The rule is §13-1-14, “Continuances or extensions of time.” It reads in its entirety: “Whenever a person or agency has a right or is required to take action within the period prescribed or allowed by these rules, by notice given there under or by an order, the board or its chairperson may for good cause and if permitted by law: (1) Before the expiration of the prescribed period, with or without notice, extend the period; or (2) Upon application, permit the act to be done after the expiration of a specified period.”

When the lawyer for the parties whose permit had expired invoked this rule, the Board did not immediately grant the relief sought but instead turned to the attorney general’s office. The resulting opinion apparently determined that the rule was valid and could be used in the circumstances; what it actually said we may never know. In any event, the particulars of the case at hand would seem to have warranted an extension. The Board had imposed such restrictive conditions on the permittee that the permittee would have never been able to comply with them. Relief, it seemed, was warranted under the “good cause” provision.

Since then, however, the Board has been giving out extensions under this rule with little attention appearing to be paid to the requirement that “good cause” be shown. At its meeting of September 25, 1992, the Land Board used this rule to grant at least two extensions of Conservation District Use Permits that otherwise would have gone back to square one. Perhaps the good cause existed, but no effort was made to determine that this was so. On October 23, the rule was used again, although in this case (involving a transmission line on Kaua’i that was the subject of a federal lawsuit), it is not clear why CDUA rules would not have allowed the extension request to be accommodated.

Going outside of the CDUA rules for matters pertaining to CDUAs should not be undertaken lightly, especially when the overall effect is to amend Board practices so dramatically.

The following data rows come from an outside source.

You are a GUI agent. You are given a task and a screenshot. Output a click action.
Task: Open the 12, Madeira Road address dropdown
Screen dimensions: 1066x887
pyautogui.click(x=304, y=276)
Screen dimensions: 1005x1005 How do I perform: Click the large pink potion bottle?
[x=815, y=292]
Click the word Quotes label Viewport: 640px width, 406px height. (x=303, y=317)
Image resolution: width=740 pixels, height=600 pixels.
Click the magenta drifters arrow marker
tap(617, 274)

One can only shudder in fear of the day lawyers will discover the Board’s ultimate rule, §13-1-11(d): “Any rule in this chapter may be suspended or waived by the board or the presiding officer to prevent undue hardship in any particular instance.”

Board Drops Curtain On Ha’ena Seawall

In 1988, the Land Board granted permission for owners of land at Ha’ena, Kaua’i, to build a seawall. For reasons known only to the owners (Murcia-Toro, Inc.), the county Special Management Area permit as well as the state-issued shoreline certification, both required before construction can begin, were allowed to lapse and no new application has been made for either.

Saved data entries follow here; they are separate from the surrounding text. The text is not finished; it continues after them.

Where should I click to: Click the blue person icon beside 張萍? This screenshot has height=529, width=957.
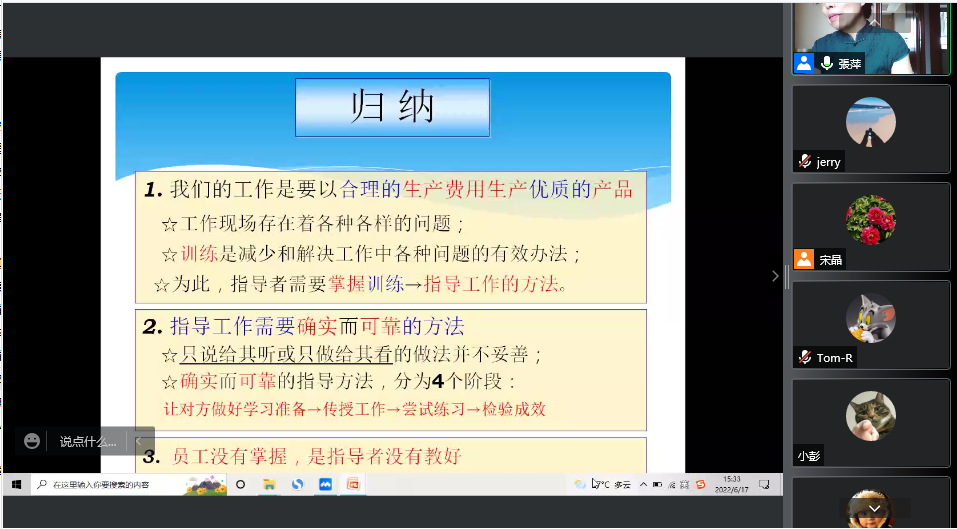coord(804,63)
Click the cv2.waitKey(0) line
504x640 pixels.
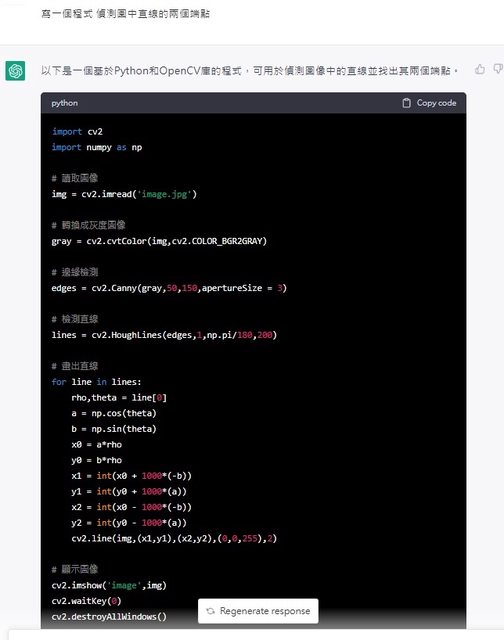coord(87,601)
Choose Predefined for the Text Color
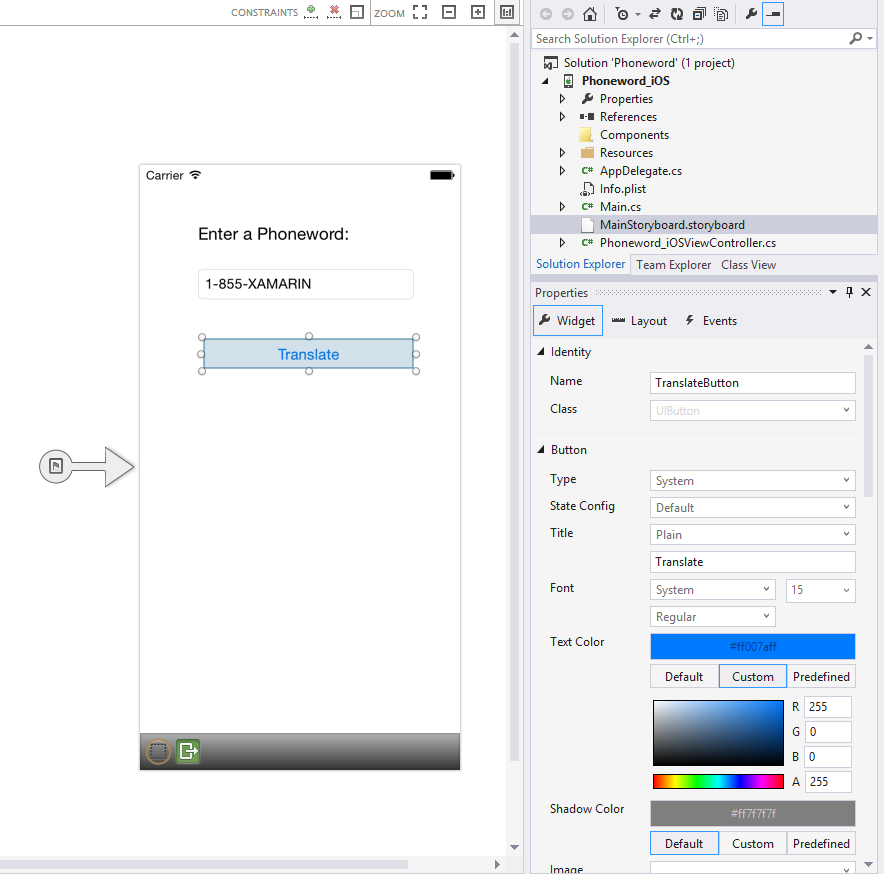Screen dimensions: 884x874 (x=821, y=676)
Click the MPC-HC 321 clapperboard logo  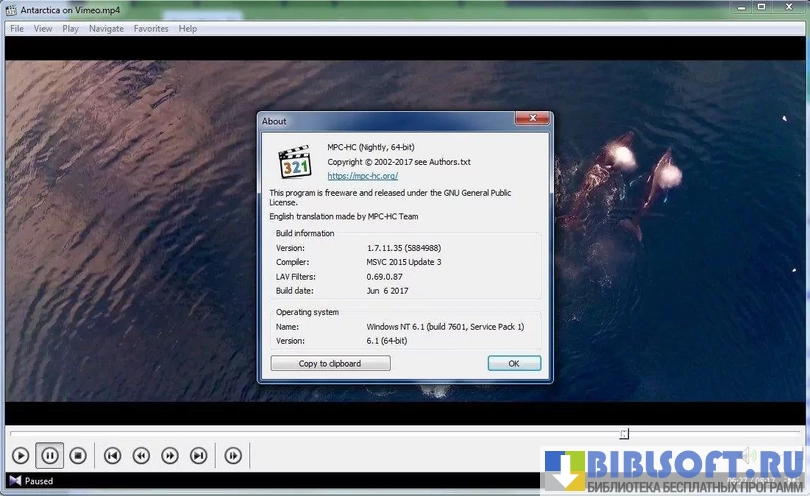point(294,162)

On October 23, 1992, the owners’ agent appeared before the Board to request an extension, over and above one granted earlier this year, of the deadline to complete construction. As noted in the staff’s submittal to the Board, seawalls have become more controversial in the years since the Conservation District Use Permit was issued for this one. Studies of shoreline erosion and accretion indicate that whenever seawalls are built, they tend to accelerate beach decline. Moreover, in this case, there is the added likelihood of dune burials being discovered. An archaeological review that the owners were to have conducted has not yet been approved by the state Historic Sites Division.

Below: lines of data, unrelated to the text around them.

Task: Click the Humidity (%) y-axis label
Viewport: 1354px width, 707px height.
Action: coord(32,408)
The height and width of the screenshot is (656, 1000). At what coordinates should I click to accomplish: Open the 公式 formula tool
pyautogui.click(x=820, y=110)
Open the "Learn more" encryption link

The staff recommendation was to deny the extension request. Once more, however, the request was held up not to the standards of CDUA rules, but to §13-1-14 of the Board’s administrative procedures rules. The applicant’s “ignorance of SMA and CDUP deadlines indicates a disregard of the terms and conditions of the permits and does not support the ‘good cause’ criteria required for extensions of time under Section 13-1-14,” the staff report stated.

The Board denied the extension, citing specifically growing concerns over the long-term damage that seawalls can inflict. The applicant still has until March 11, 1993, to complete work on the seawall but, by virtually all accounts, it will be impossible to obtain the required permits within that time. Failing that, it was the staff’s recommendation that when this next deadline comes, the Board revoke the permit.